• Lines of data:
════════════════
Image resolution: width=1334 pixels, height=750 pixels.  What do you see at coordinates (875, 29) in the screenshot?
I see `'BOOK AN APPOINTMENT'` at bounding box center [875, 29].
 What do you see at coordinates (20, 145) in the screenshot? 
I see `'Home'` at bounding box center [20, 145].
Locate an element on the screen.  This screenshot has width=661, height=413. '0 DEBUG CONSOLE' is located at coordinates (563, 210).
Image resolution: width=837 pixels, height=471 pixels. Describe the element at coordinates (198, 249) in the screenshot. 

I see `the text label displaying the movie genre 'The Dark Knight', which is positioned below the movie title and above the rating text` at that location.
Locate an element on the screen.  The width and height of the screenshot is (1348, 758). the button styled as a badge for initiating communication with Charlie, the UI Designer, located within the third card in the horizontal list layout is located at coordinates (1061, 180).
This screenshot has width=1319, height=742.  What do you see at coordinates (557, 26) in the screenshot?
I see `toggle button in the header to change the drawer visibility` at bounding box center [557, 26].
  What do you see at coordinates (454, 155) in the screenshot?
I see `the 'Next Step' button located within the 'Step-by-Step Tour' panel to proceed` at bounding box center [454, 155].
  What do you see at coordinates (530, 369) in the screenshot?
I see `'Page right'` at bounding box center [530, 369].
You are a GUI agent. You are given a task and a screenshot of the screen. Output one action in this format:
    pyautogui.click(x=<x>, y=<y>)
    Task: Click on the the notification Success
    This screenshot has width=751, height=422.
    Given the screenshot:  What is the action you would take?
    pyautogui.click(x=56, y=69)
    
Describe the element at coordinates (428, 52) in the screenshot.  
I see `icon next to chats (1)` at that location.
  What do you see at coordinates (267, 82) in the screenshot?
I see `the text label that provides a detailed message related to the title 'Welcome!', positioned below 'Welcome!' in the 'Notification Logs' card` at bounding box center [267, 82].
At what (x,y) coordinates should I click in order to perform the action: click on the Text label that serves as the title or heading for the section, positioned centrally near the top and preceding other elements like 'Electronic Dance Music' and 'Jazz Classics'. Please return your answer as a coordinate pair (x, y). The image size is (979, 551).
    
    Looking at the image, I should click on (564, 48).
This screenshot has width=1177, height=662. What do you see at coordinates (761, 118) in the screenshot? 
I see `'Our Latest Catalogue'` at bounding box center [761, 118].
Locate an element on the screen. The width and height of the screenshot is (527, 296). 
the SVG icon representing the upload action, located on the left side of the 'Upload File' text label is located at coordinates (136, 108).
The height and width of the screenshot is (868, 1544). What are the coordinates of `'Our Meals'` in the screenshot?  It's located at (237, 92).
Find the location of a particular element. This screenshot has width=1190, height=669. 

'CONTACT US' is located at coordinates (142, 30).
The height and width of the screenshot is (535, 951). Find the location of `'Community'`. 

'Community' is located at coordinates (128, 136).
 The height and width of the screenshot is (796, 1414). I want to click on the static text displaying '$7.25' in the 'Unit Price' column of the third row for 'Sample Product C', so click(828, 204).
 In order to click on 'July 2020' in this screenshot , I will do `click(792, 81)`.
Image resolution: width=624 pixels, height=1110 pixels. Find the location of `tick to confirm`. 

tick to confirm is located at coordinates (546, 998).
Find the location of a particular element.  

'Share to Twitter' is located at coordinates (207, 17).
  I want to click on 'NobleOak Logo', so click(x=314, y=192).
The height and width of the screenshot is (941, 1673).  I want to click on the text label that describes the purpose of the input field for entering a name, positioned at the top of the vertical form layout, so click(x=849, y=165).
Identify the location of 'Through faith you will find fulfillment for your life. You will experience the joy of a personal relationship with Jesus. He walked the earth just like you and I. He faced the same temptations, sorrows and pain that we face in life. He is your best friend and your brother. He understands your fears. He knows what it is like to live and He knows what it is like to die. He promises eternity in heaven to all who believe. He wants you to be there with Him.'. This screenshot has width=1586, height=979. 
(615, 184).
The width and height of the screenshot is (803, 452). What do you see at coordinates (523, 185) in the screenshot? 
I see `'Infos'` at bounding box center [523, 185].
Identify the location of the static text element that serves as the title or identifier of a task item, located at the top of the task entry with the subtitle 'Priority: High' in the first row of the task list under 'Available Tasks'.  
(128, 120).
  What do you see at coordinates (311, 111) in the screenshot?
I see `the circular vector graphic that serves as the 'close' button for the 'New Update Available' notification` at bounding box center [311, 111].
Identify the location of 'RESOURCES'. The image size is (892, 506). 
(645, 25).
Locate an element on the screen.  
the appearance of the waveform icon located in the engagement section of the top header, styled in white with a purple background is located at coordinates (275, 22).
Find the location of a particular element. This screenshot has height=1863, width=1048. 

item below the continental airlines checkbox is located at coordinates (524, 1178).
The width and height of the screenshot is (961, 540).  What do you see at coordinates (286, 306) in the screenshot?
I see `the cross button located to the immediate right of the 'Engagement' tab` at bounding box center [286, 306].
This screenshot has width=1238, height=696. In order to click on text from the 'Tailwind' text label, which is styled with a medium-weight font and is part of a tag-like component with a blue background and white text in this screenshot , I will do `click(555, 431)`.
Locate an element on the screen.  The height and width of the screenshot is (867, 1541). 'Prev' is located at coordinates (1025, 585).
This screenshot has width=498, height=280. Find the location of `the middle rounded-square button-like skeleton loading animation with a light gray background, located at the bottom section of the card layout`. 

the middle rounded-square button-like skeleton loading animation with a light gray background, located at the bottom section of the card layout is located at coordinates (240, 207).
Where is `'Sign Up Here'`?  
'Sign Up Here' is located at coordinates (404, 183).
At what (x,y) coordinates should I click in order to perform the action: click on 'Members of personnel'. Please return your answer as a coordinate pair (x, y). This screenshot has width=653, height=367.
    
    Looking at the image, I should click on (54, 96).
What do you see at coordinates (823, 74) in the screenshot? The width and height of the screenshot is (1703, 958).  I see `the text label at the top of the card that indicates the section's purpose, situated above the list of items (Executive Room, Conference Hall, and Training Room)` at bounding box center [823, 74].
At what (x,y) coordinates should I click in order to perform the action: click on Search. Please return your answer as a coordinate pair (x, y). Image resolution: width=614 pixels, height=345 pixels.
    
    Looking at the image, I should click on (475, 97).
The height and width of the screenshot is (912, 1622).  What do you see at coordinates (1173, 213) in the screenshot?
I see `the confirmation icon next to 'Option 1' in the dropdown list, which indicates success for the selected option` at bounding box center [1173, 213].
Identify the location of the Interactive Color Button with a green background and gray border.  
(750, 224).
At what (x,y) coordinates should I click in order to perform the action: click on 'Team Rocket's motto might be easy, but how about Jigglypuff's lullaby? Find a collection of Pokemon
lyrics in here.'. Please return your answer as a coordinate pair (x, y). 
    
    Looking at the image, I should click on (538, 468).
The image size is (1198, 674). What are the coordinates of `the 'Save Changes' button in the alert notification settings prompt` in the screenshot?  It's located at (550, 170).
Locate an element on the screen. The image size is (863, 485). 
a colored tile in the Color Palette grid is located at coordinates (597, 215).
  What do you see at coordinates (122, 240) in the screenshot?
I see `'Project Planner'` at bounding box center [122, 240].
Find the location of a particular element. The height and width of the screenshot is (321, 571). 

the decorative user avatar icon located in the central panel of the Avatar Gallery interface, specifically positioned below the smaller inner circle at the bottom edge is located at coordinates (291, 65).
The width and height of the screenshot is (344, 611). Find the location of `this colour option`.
════════════════
Quote the lines between the one holding "Describe the element at coordinates (428, 52)" and the one holding "center [267, 82].", inclusive.

• Output for this exercise:
Describe the element at coordinates (428, 52) in the screenshot.  
I see `icon next to chats (1)` at that location.
  What do you see at coordinates (267, 82) in the screenshot?
I see `the text label that provides a detailed message related to the title 'Welcome!', positioned below 'Welcome!' in the 'Notification Logs' card` at bounding box center [267, 82].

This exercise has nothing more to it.